━━━━━ TESTO SCELTO ━━━━━

Tutto quello in cui ho creduto fino al 1991, che mi ha circondato, era crollato in breve tempo, la macchina di guerra si era preparata dal ‘89 al ‘91. Sono rimaste le rovine nel senso ampio della parola. Simboliche e reali. Essere una giovane giornalista in una città in quell’epoca a maggioranza nazionalista verso croati, musulmani, albanesi – maschilista e patriarcale – non è stato semplice; mi sono opposta nella mia città ai poteri politici nazionalisti, ai caporedattori nazionalisti, alla società che diventava sempre di più xenofoba e accecata dall’odio. Vivevamo la banalità del male sotto tutti i punti di vista. Per me l’unico modo di non vivere in quella situazione insostenibile era di andarmene. Rischiavo certe volte di essere aggredita, gli episodi che poi sono capitati tante volte ai miei colleghi e amici di allora lo dimostrano.

━━━━━ I DATI ━━━━━

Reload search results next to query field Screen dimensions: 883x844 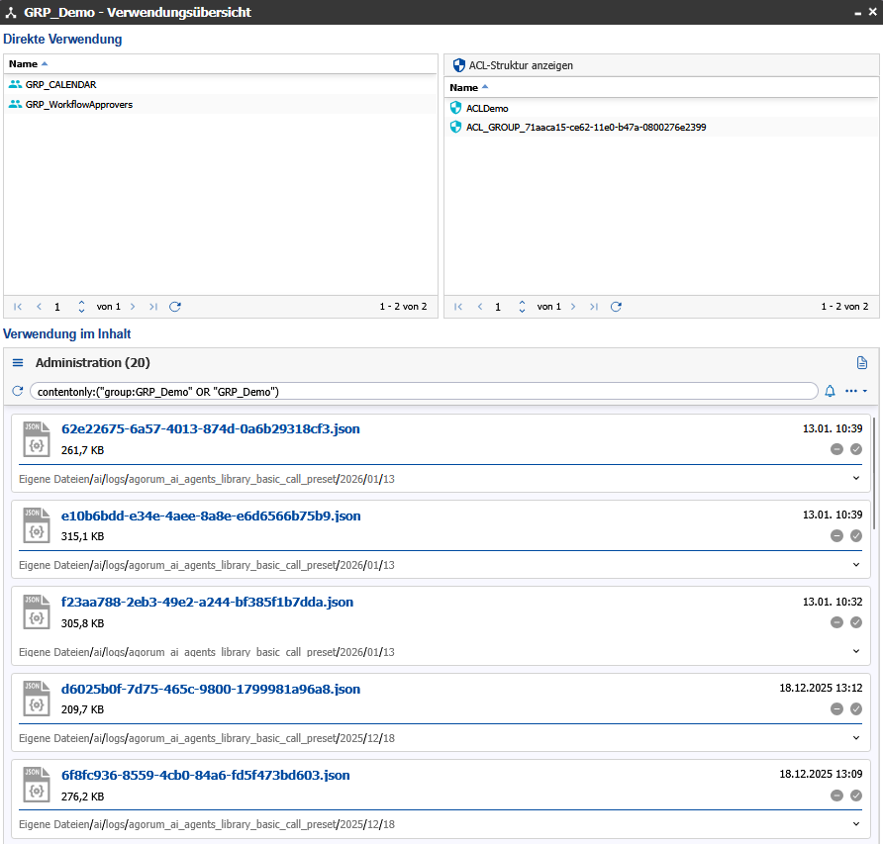tap(17, 392)
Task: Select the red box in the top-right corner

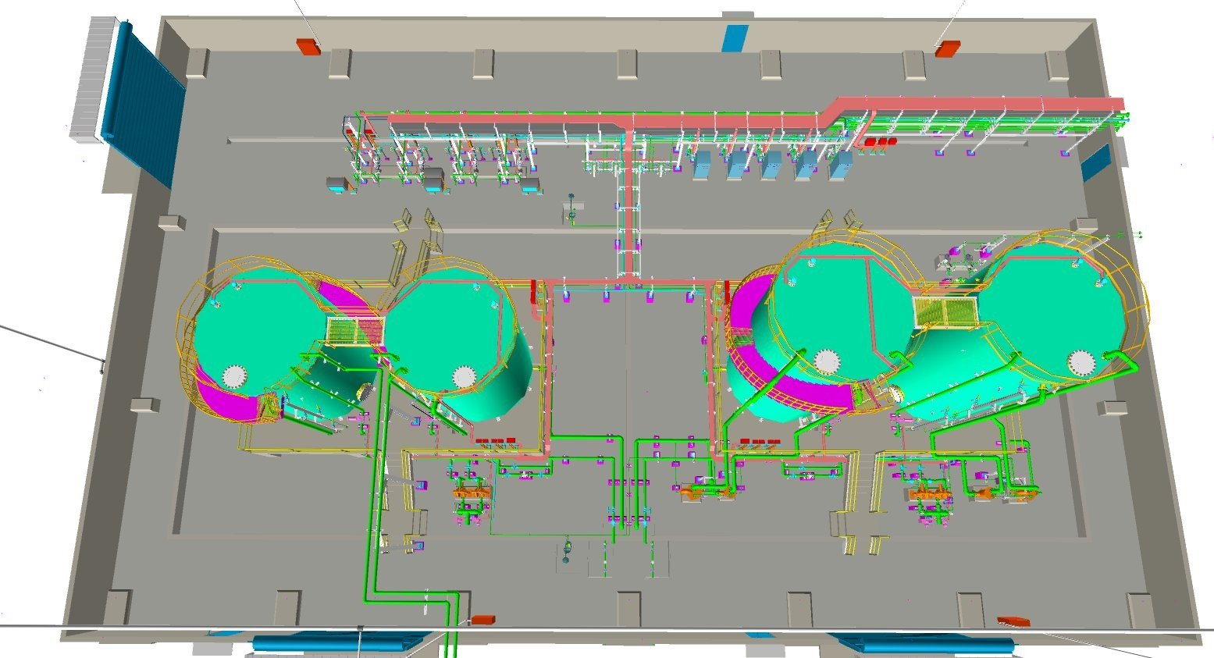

━━━━━

## ATTIVITÀ
Riscrivi la parte del testo scelto che si apre con le parole contenenti "Tutto quello in" e si chiude con "allora lo dimostrano.", sostituendo "giornalista" con "cronista".

## SPAZIO RISPOSTA
Tutto quello in cui ho creduto fino al 1991, che mi ha circondato, era crollato in breve tempo, la macchina di guerra si era preparata dal ‘89 al ‘91. Sono rimaste le rovine nel senso ampio della parola. Simboliche e reali. Essere una giovane cronista in una città in quell’epoca a maggioranza nazionalista verso croati, musulmani, albanesi – maschilista e patriarcale – non è stato semplice; mi sono opposta nella mia città ai poteri politici nazionalisti, ai caporedattori nazionalisti, alla società che diventava sempre di più xenofoba e accecata dall’odio. Vivevamo la banalità del male sotto tutti i punti di vista. Per me l’unico modo di non vivere in quella situazione insostenibile era di andarmene. Rischiavo certe volte di essere aggredita, gli episodi che poi sono capitati tante volte ai miei colleghi e amici di allora lo dimostrano.